The Court need not address whether it is appropriate to apply, e.g., the close of the Class Period on August 17, 2018, as a relevancy cutoff date as neither party seeks such a ruling.
c. The Specific Evidence Cited by Plaintiff Is Irrelevant
As part of his motion, Plaintiff argued that the following specific post-Class Period evidence is inadmissible: (1) publicity stunts by Mr. Musk, such as Mr. Musk's November 16, 2021 “Twitter poll;” (2) any “good acts” by Mr. Musk, such as donations to various charities; (3) Mr. Musk's “lack of consumption” (e.g., not owning a yacht); (4) evidence that “Tesla is driven by a sense of charitable or moral purpose;” (5) evidence of Plaintiff's post-Class Period investments and trading; and (6) evidence related to Tesla's economic and financial performance since 2018. Mot. at 2. The majority of this evidence is not in dispute. Defendants do not contend that the Twitter poll from November 2021 is relevant. Opp. at 3. Nor do they intend to offer evidence regarding Mr. Musk's donations to charities, or Tesla's current share price or subsequent trading prices in Tesla's securities. Id. at 3, 6. Finally, Defendants acknowledge that character evidence such as charitable acts is generally inadmissible. See id. at 4 (Defendants do not intend to offer “evidence of good character with respect to Mr. Musk or any of the Director Defendants, unless of course Plaintiff attacks their character for truthfulness”).

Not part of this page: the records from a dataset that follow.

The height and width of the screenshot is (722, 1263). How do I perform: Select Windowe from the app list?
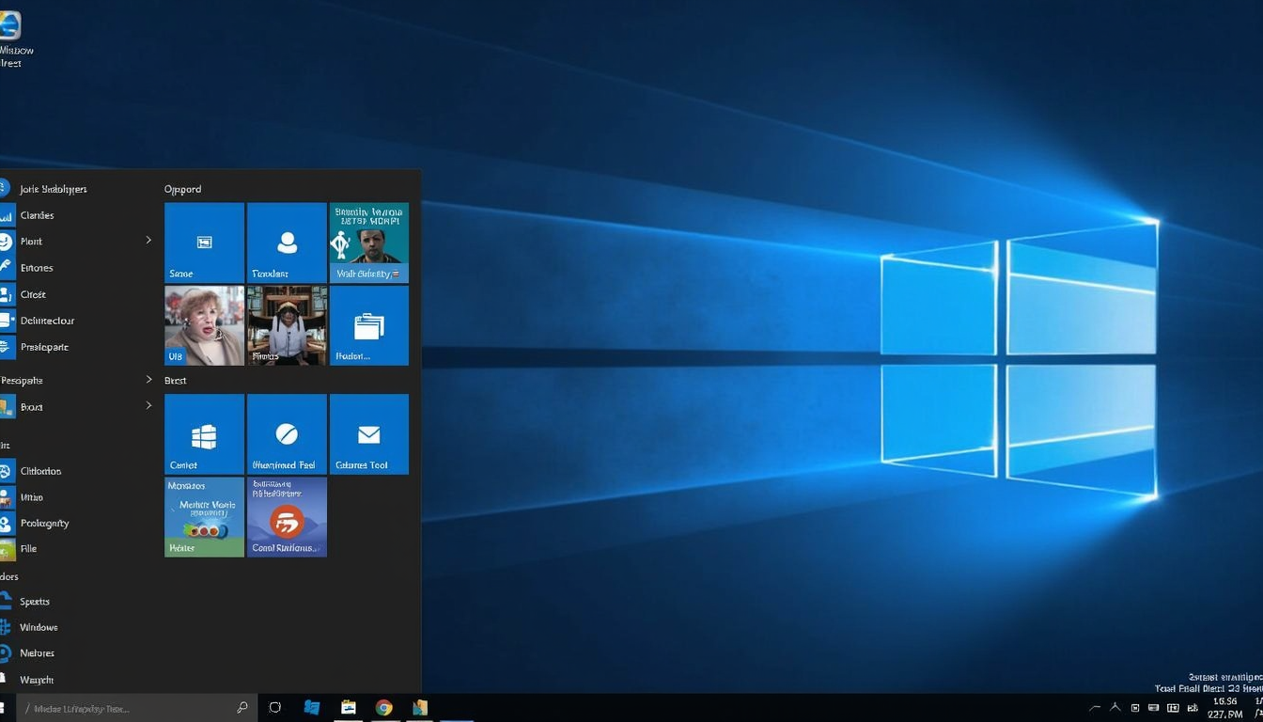[39, 627]
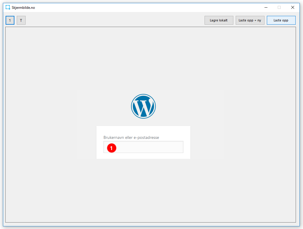Close the Skjermbilde.no window
This screenshot has width=303, height=229.
(293, 7)
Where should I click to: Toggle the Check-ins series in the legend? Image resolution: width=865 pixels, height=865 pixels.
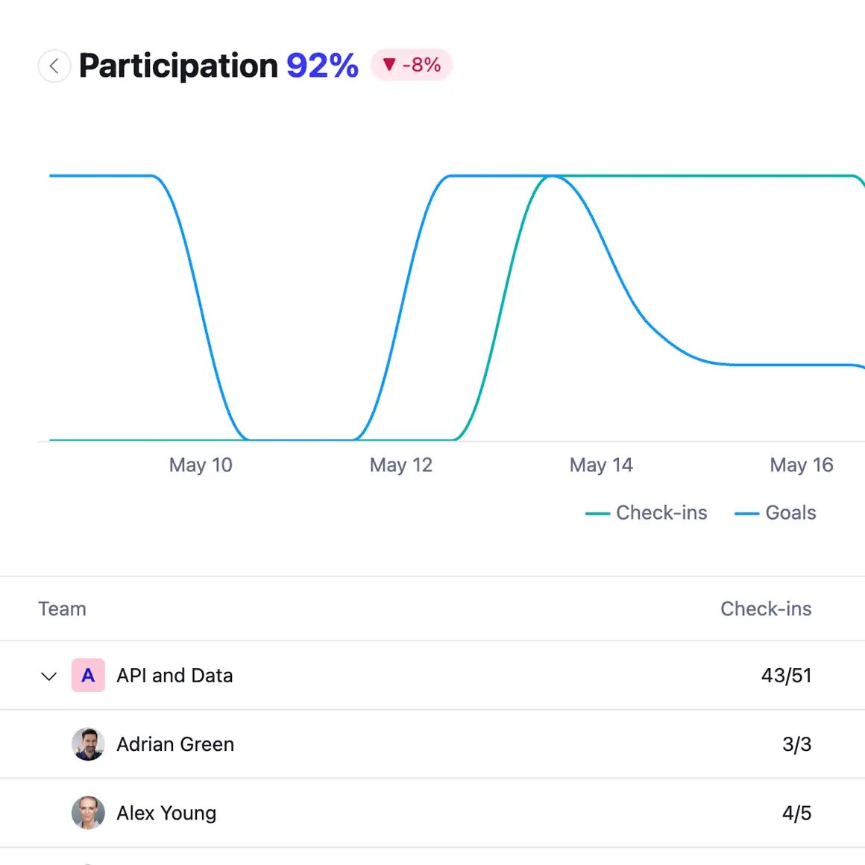(x=647, y=513)
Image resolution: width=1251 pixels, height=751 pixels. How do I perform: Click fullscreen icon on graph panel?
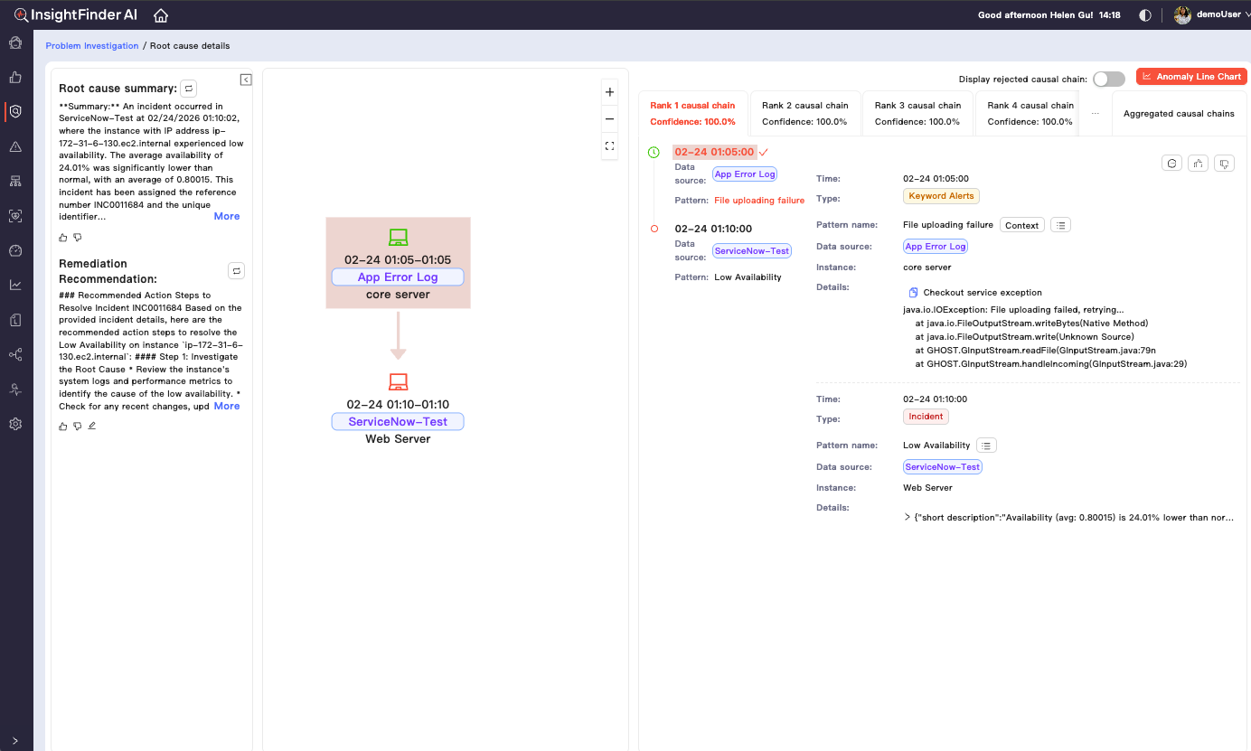click(609, 146)
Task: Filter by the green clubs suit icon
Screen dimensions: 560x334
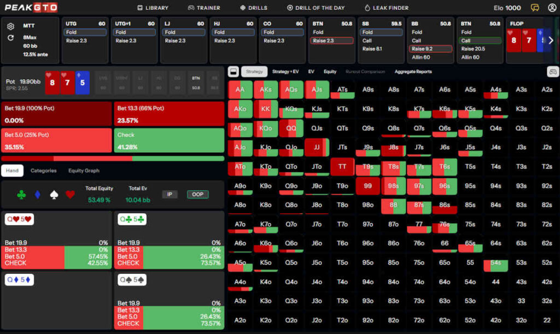Action: (21, 195)
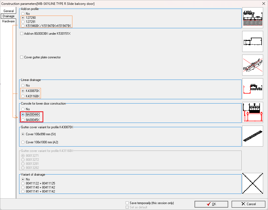This screenshot has width=268, height=210.
Task: Click the crossed-out gutter plate connector picture
Action: [x=252, y=65]
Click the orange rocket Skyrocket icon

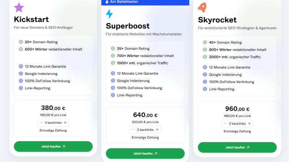tap(203, 7)
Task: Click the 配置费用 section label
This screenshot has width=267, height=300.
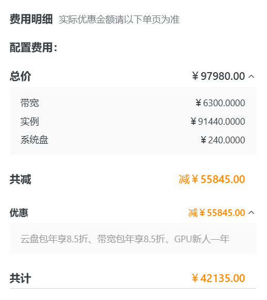Action: [x=34, y=47]
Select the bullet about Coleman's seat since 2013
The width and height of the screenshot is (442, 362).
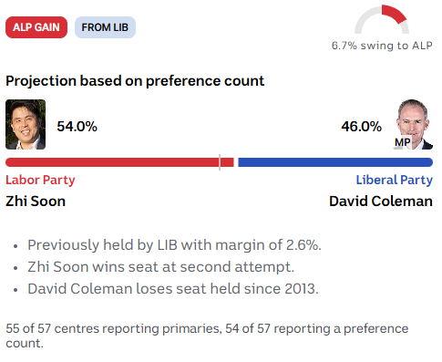click(173, 289)
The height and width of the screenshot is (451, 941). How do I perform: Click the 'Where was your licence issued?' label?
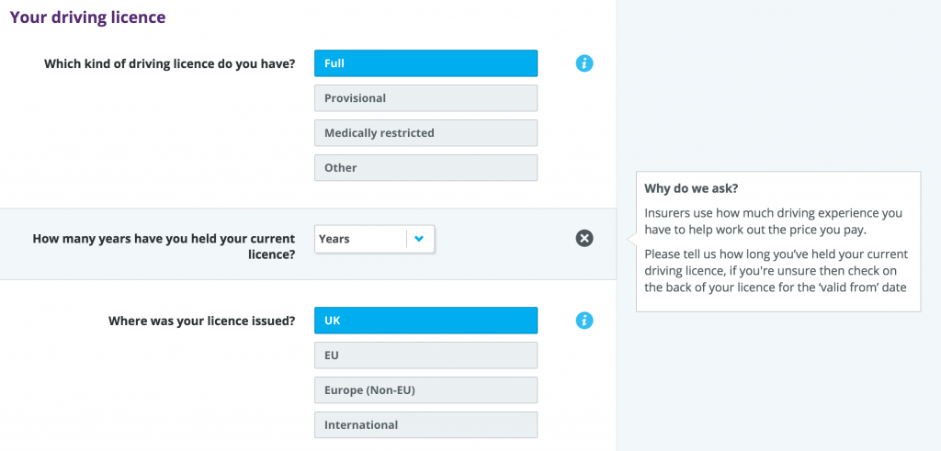[201, 321]
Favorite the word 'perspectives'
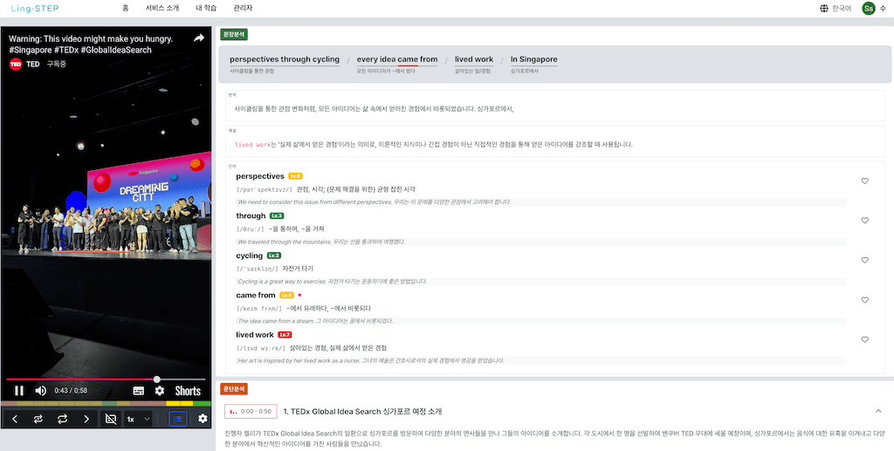 pos(864,181)
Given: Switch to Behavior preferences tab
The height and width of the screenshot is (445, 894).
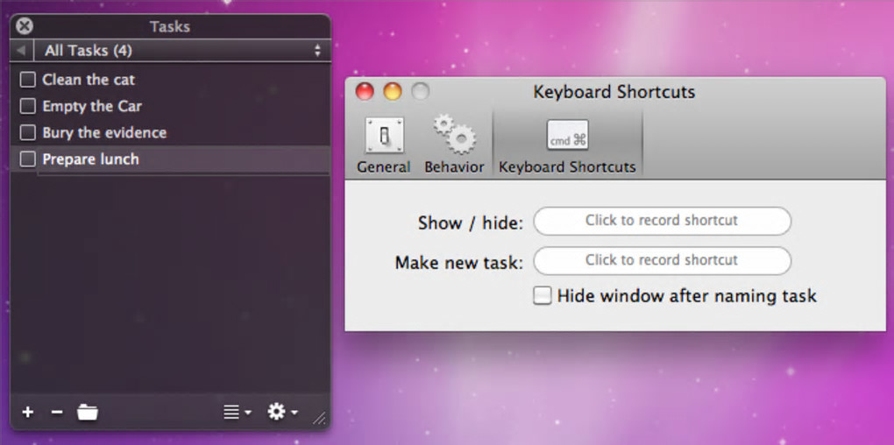Looking at the screenshot, I should point(454,145).
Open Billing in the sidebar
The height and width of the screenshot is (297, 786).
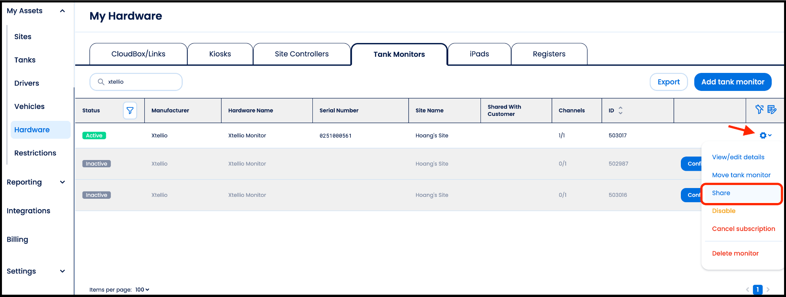18,239
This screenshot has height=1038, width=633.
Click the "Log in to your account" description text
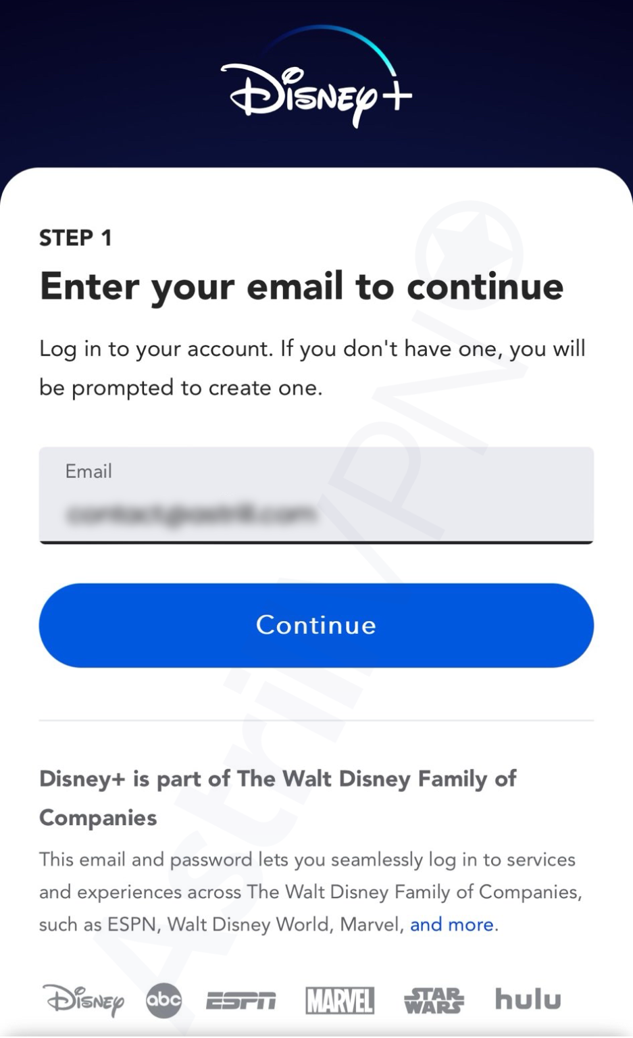point(313,367)
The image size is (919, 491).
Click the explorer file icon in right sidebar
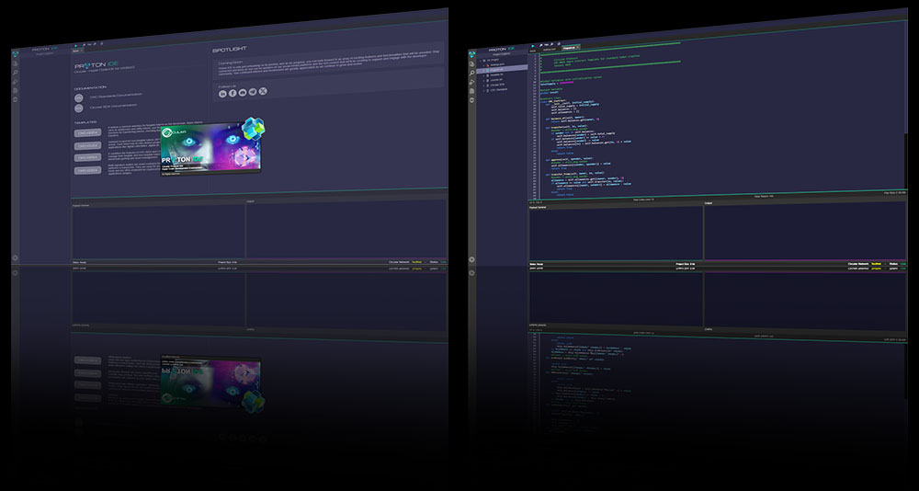pos(473,63)
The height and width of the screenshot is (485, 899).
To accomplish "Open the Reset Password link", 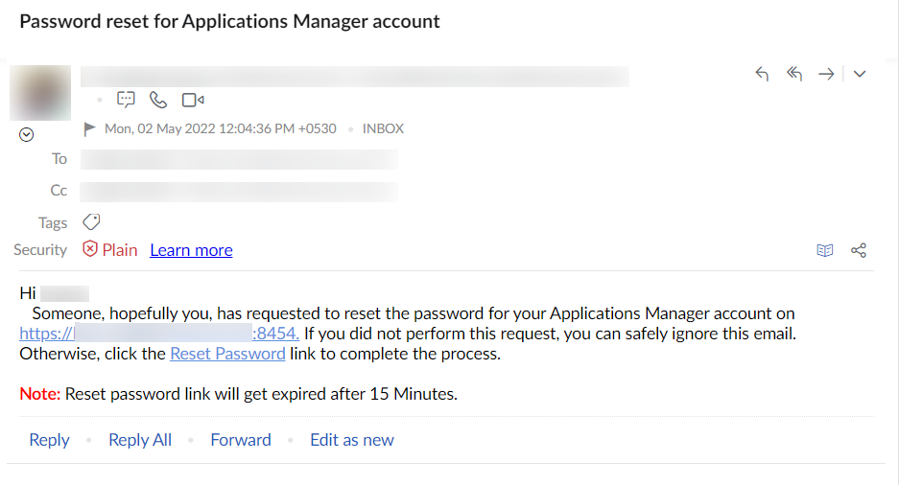I will coord(227,354).
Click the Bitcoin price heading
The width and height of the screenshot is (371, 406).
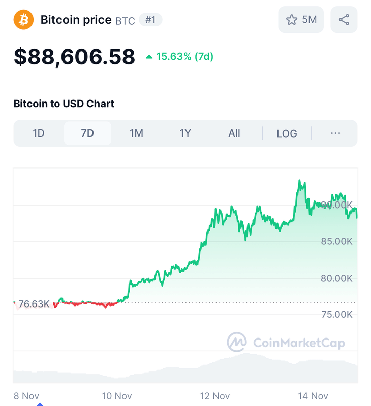click(76, 20)
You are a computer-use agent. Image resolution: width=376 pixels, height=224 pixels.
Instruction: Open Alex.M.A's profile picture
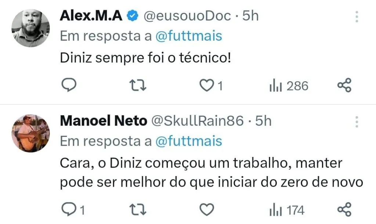31,28
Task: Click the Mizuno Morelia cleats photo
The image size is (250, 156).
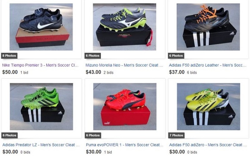Action: point(124,27)
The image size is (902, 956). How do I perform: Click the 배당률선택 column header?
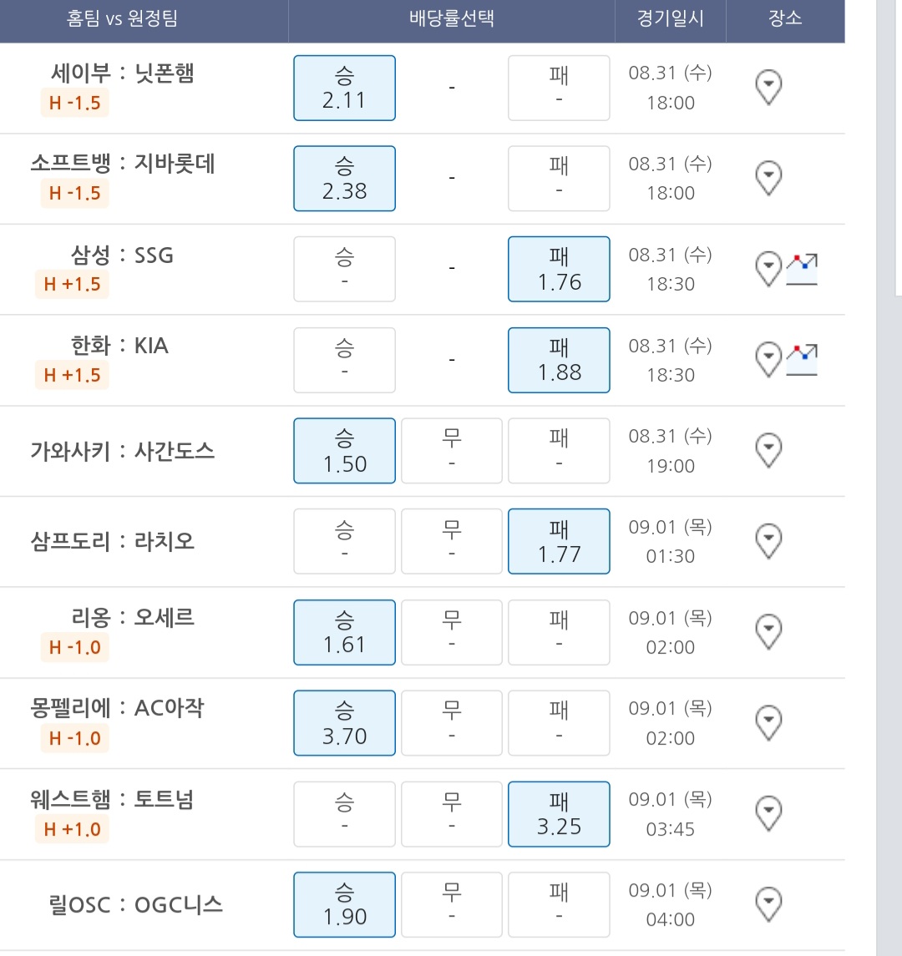(451, 18)
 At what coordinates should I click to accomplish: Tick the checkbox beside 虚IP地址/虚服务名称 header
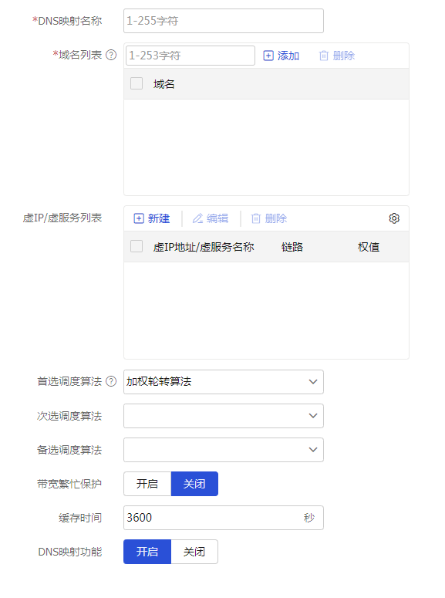click(x=137, y=246)
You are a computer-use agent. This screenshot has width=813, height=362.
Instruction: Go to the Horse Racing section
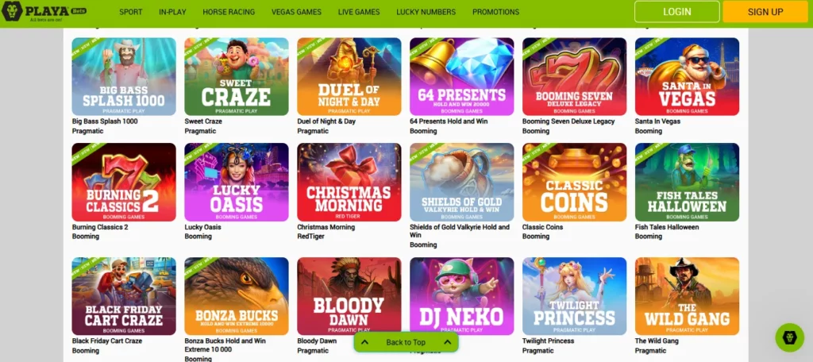[229, 12]
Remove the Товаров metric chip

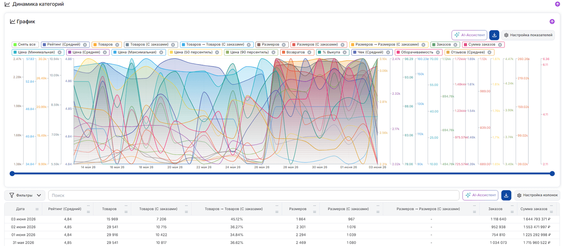[x=117, y=45]
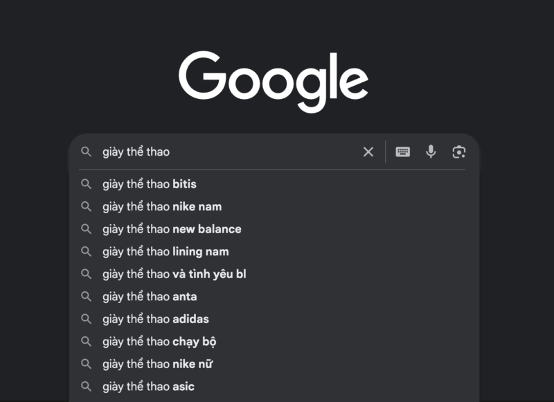Viewport: 554px width, 402px height.
Task: Pick giày thể thao lining nam suggestion
Action: tap(166, 252)
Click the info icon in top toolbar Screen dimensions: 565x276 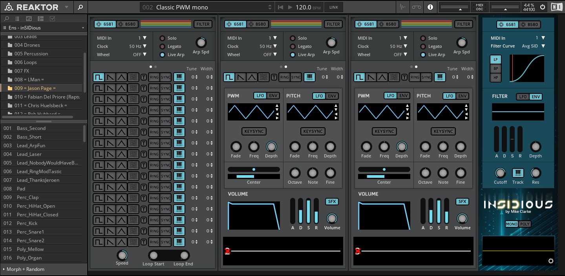point(430,7)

Mr. Musk asked his followers on Twitter whether he should sell Tesla stock to pay taxes in an effort to take a stand against “tax avoidance.” Mot. at 2 (citing Ex. DD).
Specifically, Plaintiff cites the assemblage of SpaceX's “Starlink” over Ukraine. Mot. at 2.
As for Defendants' contention that Tesla's “mission” to ensure a sustainable future is relevant, see id. at 4 n.1, the Court disagrees. Defendants have not shown that Tesla's “mission” has any probative value for any fact of consequence in the case. See Fed.R.Evid. 401. In Defendants' view, “Tesla's mission and long-term strategic goals were intimately tied to Elon Musk's rationale for considering a go-private transaction in the summer of 2018, as Musk and numerous other witnesses and documents confirm.” Opp. at 4 n.1. But Mr. Musk's desire to take Tesla private is not at issue. This case deals with Mr. Musk's knowledge of the falsity of the “funding secured” statement, not his rationale for considering the go-private transaction. As a result, Defendants have not shown that Tesla's “mission” is relevant.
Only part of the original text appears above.